"""

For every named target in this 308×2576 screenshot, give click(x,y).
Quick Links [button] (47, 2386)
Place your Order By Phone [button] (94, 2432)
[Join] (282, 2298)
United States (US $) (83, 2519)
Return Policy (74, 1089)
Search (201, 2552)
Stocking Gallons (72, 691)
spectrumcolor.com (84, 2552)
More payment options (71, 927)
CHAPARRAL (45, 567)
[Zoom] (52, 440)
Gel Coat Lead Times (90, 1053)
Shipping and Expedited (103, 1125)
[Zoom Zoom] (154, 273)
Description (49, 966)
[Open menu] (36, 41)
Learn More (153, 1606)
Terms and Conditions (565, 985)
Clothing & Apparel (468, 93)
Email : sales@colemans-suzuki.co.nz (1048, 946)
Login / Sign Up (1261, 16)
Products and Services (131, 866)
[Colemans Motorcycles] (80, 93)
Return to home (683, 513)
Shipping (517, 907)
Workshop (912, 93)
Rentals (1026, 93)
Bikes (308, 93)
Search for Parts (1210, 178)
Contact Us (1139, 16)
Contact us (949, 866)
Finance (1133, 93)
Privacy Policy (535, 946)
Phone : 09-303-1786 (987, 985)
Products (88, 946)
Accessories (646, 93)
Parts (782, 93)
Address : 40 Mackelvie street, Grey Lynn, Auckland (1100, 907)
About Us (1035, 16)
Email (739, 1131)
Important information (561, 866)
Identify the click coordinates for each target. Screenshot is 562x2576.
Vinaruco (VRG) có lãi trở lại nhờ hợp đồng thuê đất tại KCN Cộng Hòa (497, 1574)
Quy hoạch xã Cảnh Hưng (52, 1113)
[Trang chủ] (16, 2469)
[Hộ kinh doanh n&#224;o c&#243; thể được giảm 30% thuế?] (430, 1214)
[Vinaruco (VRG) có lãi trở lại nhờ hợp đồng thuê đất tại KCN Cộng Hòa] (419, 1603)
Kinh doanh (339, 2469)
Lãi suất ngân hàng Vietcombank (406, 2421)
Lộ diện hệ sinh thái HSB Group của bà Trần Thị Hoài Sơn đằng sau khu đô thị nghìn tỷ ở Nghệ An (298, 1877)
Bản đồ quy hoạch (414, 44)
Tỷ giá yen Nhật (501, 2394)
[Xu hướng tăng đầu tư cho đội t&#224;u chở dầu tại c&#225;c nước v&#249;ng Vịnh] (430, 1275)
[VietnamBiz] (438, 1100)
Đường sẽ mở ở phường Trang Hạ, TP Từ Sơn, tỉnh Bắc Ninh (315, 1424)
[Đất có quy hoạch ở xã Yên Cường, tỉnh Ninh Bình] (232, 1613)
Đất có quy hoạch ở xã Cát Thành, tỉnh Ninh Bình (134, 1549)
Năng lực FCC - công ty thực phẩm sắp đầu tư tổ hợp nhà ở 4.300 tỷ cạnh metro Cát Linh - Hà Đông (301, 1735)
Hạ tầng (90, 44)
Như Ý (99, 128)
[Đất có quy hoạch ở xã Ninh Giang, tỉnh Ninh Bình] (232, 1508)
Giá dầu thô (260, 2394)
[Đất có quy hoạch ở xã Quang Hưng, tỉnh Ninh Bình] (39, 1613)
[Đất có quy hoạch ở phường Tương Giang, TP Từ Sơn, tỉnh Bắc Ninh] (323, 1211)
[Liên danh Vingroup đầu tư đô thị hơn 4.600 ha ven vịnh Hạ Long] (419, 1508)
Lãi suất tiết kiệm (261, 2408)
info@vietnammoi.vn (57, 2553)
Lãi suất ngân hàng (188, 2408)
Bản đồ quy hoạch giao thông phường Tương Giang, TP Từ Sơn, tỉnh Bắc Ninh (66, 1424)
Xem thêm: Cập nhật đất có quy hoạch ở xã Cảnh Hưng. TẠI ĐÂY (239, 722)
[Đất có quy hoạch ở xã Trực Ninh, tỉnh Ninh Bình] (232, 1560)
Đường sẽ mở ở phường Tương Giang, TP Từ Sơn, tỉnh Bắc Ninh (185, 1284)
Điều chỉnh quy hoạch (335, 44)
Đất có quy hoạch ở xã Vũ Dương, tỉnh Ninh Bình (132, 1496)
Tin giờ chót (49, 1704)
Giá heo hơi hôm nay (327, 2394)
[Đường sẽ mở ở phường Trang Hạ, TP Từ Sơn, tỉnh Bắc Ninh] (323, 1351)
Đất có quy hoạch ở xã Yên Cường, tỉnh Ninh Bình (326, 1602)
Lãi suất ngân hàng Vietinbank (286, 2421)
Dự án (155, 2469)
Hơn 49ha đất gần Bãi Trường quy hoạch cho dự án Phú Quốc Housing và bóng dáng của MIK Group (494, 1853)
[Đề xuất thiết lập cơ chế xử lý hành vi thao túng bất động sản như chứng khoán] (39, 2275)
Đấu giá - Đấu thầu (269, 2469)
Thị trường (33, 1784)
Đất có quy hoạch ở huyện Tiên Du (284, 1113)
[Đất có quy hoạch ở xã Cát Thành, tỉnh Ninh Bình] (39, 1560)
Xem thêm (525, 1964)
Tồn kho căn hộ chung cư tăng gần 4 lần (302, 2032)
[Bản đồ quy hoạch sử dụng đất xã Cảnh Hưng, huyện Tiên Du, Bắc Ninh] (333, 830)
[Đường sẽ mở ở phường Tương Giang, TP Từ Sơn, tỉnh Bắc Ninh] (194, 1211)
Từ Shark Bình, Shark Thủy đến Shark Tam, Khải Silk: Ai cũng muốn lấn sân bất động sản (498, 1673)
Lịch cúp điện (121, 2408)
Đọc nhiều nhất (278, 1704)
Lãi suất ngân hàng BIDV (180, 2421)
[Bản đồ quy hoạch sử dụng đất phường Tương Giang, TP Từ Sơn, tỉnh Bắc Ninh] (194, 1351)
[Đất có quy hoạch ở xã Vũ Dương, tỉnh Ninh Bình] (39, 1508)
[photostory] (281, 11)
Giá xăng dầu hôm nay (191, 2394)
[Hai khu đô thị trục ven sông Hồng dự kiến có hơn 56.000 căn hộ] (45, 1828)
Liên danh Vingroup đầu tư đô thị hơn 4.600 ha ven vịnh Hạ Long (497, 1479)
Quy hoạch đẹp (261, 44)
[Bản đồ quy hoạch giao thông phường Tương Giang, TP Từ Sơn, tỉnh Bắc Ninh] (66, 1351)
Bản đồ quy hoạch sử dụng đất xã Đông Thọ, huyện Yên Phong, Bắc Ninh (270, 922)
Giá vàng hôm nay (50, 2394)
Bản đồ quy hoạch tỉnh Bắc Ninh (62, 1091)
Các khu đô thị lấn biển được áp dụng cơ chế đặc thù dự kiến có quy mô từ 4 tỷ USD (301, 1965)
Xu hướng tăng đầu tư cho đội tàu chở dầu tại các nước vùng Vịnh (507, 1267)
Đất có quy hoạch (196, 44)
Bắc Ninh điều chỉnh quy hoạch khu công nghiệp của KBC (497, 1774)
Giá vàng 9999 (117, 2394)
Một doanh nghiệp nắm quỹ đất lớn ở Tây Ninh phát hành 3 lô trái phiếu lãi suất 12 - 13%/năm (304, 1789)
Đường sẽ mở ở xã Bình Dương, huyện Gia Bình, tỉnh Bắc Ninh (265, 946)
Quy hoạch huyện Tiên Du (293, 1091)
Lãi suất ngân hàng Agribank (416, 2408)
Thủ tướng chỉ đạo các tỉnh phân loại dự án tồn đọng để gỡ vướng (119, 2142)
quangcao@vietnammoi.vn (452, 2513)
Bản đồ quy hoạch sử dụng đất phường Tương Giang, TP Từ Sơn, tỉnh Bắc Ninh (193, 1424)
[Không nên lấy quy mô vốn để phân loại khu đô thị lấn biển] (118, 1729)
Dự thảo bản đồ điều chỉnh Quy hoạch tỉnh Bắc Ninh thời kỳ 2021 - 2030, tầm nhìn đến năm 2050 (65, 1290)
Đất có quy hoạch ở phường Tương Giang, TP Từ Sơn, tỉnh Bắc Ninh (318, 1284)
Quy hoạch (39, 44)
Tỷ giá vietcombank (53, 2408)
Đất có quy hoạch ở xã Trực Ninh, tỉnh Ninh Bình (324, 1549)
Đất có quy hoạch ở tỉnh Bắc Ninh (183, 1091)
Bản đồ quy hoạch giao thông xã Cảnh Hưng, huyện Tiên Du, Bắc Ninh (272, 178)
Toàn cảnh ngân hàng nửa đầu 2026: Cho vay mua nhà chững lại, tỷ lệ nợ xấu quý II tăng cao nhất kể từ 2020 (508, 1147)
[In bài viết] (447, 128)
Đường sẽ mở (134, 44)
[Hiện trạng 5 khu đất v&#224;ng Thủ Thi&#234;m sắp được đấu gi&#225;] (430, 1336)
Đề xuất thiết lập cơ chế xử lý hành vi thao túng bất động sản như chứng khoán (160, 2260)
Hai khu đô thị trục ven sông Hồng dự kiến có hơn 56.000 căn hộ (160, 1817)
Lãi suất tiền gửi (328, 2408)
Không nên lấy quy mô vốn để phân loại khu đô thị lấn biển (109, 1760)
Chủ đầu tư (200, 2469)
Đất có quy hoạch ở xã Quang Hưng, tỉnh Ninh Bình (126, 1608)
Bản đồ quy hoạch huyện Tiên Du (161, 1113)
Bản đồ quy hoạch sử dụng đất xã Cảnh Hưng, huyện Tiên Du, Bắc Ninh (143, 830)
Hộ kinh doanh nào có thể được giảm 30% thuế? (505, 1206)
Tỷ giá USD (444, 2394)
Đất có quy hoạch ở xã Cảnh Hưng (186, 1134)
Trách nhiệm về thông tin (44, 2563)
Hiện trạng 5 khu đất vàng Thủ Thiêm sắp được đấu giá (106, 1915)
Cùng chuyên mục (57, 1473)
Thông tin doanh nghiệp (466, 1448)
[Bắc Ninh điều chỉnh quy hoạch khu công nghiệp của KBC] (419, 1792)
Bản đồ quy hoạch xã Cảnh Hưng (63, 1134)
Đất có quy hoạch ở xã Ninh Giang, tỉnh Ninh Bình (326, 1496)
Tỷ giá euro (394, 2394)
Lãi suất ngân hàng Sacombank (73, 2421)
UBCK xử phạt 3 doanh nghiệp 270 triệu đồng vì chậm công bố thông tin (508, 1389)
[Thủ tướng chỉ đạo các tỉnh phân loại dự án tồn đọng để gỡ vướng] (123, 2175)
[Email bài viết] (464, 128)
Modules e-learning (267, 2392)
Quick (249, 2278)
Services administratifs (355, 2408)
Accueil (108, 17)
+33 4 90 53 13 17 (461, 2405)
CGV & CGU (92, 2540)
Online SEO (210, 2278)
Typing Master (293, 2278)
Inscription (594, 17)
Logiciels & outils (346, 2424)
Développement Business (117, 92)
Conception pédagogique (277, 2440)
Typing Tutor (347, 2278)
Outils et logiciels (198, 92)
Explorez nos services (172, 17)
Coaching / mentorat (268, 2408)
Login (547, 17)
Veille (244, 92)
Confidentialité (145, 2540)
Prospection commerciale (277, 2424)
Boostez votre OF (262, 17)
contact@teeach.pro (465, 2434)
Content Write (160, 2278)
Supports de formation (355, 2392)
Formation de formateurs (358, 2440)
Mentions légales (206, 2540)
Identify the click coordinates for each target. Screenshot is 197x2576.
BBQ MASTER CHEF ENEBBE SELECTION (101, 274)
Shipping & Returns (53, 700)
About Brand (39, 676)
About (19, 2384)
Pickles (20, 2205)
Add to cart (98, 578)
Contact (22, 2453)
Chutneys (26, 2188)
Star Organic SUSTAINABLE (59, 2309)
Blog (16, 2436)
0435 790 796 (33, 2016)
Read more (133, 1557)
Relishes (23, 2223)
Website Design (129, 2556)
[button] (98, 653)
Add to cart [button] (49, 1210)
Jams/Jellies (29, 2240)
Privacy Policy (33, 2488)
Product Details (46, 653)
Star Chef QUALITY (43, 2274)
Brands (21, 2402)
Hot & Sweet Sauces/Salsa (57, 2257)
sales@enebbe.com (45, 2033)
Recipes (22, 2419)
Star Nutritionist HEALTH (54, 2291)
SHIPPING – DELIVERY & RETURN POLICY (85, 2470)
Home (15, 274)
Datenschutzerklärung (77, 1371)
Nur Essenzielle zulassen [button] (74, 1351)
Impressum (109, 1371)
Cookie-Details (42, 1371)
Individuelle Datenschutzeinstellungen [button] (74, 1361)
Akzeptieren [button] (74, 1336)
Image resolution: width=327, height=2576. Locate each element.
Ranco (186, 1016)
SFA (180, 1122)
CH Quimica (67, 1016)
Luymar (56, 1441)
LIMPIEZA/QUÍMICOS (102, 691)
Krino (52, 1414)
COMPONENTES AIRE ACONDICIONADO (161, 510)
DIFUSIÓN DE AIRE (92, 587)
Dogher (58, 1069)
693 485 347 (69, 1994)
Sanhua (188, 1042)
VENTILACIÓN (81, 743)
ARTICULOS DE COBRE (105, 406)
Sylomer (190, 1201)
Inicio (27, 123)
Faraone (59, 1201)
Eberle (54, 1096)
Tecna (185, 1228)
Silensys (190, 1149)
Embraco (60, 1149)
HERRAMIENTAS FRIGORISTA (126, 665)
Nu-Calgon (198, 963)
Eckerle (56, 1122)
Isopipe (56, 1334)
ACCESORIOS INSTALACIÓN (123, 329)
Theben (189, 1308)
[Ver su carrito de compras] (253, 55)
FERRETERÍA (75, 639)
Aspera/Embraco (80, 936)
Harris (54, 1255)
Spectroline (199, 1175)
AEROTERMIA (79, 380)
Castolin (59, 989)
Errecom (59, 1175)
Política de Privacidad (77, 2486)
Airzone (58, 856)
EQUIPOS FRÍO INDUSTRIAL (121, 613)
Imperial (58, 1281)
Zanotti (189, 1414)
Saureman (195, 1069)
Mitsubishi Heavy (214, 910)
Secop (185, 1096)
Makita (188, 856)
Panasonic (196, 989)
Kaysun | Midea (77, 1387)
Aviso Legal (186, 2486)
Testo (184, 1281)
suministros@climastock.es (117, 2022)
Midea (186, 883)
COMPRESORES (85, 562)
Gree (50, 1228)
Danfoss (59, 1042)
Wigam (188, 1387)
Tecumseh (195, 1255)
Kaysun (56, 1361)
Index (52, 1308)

"""

WHAT TO PRODUCE: Throughout the data, tally the lines that hold the string "nước" and report the tally alone.

SOLVED PROBLEM: 2